The Email Marketing FAQ
First up is an interesting eBook called "The Email Marketing FAQ: 100% Spam-Free Email Marketing Strategies that Work!" Honestly, when I was asked to read this thing, my first reaction was "Why me?" Based on the name and the $29.70 price, I was dreading doing the review. Ugh.
Thankfully, I was wrong. This is a really useful little book. The author, John Vorwerk, sells some email automation software and he does reference the software throughout the book. But he also describes useful techniques for managing your outgoing email (including some great Outlook tips), explains the different kind of email marketing options, shows how you can use email for marketing without being a spammer, and gives loads of examples.
The key benefit to John's book, in my opinion, is that he shows you how, through opt-in lists, your own Web site, and careful communication, you can create a legitimate and professional marketing communications effort using email. And he also shows you what to avoid to make sure you're not one of those horrid spammers.
Since every email from your company is marketing of some sort or another, this might prove a useful read. It's aimed a bit more at the entry-level reader, but still provides some useful resources to more advanced marketing folks.
You can find the book at http://www.emailmarketingfaq.com/. Do be aware that the Web page itself is really, REALLY overblown, but the document itself is rather low-key and a good read.
Instant messaging and content management
Moving from marketing to hard-core development, we want to report on an interesting development in the integration of instant messaging and content management. For those of you who haven't heard the term, content management is a type of software that's used to automate the production of Web pages and other forms of communications.

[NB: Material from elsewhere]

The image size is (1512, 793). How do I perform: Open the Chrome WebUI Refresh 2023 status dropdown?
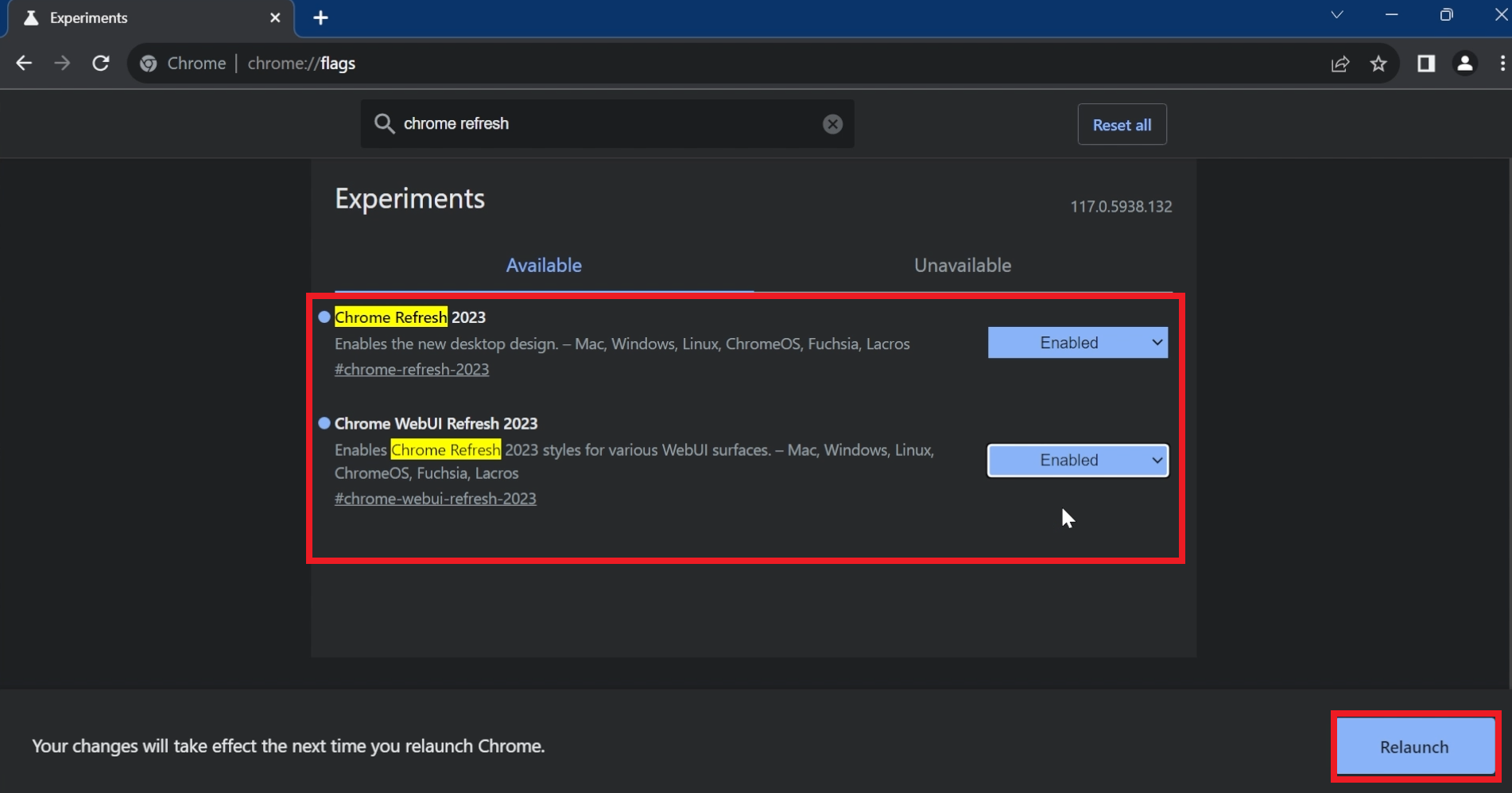[x=1077, y=460]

We use content management software, a program called ZENPRESS, here at ZATZ, to produce our publications. Without it, we'd never get our publications out on time. The software takes care of all of the formatting and content collection, leaving our team to do the writing and true editorial work.
In any case, a company by the name of UserLand has started to experiment with connecting instant messaging (right now, AIM or Jabber, eventually Windows Messenger) with the Frontier and Radio UserLand content management systems. In effect, Frontier and Radio become "users" on the IM display and you can "talk" to them. Messages sent through IM can generate responses, or control the content management systems, depending on the design decisions of the developers.